(GIVEN TEXT):
☆ ☆ ☆ ☆ ☆

Experimental Study and Prediction Model of Low Temperature Mechanical Properties of High-Strength Steel

doi:10.16183/j.cnki.jsjtu.2022.526

Abstract

Abstract:

The application of high-strength steel in extremely cold polar regions can reduce steel consumption and save the cost of fabrication, transportation, and installation of steel structures in the harsh low-temperature environment. In order to study the mechanical properties of HG785 high-strength steel under polar low-temperature conditions, uniaxial tensile tests were conducted on high-strength steel coupons by considering two thicknesses and five low-temperature cases. It was found that the elastic modulus, yield strength, and ultimate tensile strength of HG785 high-strength steel in polar low-temperature environment are higher than those at an ambient temperature of 25 ℃. All tensile coupon specimens failed by traditional necking in a ductile manner without brittle failure tendency. Based on the test results, accurate prediction models for mechanical properties of HG785 high-strength steel in polar low-temperature environment were established by the best subset regression analysis. This will facilitate the application of high-strength steel in the design of structural members, joints, and systems in an efficient manner, and provide theoretical support for the promotion of high-strength steel structures in polar low-temperature regions.

☆ ☆ ☆ ☆ ☆

(SUPPLIED DATA):
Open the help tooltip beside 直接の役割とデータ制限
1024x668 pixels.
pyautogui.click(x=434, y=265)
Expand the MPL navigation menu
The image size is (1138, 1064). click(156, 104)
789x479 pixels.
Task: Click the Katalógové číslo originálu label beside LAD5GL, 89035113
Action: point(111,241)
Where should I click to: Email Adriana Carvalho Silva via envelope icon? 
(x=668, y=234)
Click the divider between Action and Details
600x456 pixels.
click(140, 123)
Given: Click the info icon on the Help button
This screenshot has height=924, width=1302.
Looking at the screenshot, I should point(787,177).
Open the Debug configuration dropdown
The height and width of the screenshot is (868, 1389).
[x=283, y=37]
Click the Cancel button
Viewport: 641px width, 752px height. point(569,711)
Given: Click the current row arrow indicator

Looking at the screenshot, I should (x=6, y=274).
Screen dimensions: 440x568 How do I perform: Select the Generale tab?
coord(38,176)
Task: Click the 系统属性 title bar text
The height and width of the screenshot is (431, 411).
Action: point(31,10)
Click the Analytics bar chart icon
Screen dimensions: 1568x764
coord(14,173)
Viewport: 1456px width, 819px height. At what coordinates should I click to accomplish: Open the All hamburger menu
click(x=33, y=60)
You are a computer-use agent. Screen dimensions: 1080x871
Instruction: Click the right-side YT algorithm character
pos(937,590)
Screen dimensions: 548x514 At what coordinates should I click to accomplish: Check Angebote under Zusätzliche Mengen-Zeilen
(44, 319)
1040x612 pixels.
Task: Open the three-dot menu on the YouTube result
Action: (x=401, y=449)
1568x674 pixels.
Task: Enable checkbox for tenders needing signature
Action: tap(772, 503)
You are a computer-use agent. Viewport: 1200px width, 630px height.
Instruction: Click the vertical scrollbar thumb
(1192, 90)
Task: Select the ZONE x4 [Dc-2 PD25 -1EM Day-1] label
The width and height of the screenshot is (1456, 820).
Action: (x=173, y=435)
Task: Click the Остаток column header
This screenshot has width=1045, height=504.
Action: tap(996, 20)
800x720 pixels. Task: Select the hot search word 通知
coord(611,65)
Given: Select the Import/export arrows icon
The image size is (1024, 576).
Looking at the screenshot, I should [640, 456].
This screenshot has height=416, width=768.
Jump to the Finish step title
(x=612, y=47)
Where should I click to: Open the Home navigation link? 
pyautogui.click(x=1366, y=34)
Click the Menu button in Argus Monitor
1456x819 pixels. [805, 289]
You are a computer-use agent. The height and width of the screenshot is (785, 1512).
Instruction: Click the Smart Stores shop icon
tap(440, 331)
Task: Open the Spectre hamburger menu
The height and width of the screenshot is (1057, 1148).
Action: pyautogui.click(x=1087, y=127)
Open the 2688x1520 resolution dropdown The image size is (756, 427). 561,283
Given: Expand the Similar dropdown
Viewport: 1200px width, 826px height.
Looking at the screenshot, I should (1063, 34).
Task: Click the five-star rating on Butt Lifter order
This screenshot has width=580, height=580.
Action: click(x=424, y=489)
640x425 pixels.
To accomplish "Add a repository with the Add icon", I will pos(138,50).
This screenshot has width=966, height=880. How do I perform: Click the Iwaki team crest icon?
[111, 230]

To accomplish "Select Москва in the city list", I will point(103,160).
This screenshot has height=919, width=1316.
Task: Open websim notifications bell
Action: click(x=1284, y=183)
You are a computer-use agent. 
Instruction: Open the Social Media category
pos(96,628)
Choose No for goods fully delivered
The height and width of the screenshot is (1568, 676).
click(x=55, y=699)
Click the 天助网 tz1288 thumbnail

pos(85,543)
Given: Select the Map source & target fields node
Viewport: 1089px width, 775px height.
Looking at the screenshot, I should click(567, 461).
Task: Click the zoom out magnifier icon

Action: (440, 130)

☆ ☆ ☆ ☆ ☆

(OBJECTIVE 1):
Translate this sentence from the HG785 steel abstract into Spanish: "All tensile coupon specimens failed by traditional necking in a ductile manner without brittle failure tendency."
(OBJECTIVE 2):
According to the HG785 steel abstract, what analysis method was used to establish the prediction models for the steel's mechanical properties?
The entries stand apart from the abstract and are unrelated material.

(RESULT 1):
Todas las probetas de tracción fallaron por estricción tradicional de manera dúctil, sin tendencia a la falla frágil.

(RESULT 2):
Best subset regression analysis.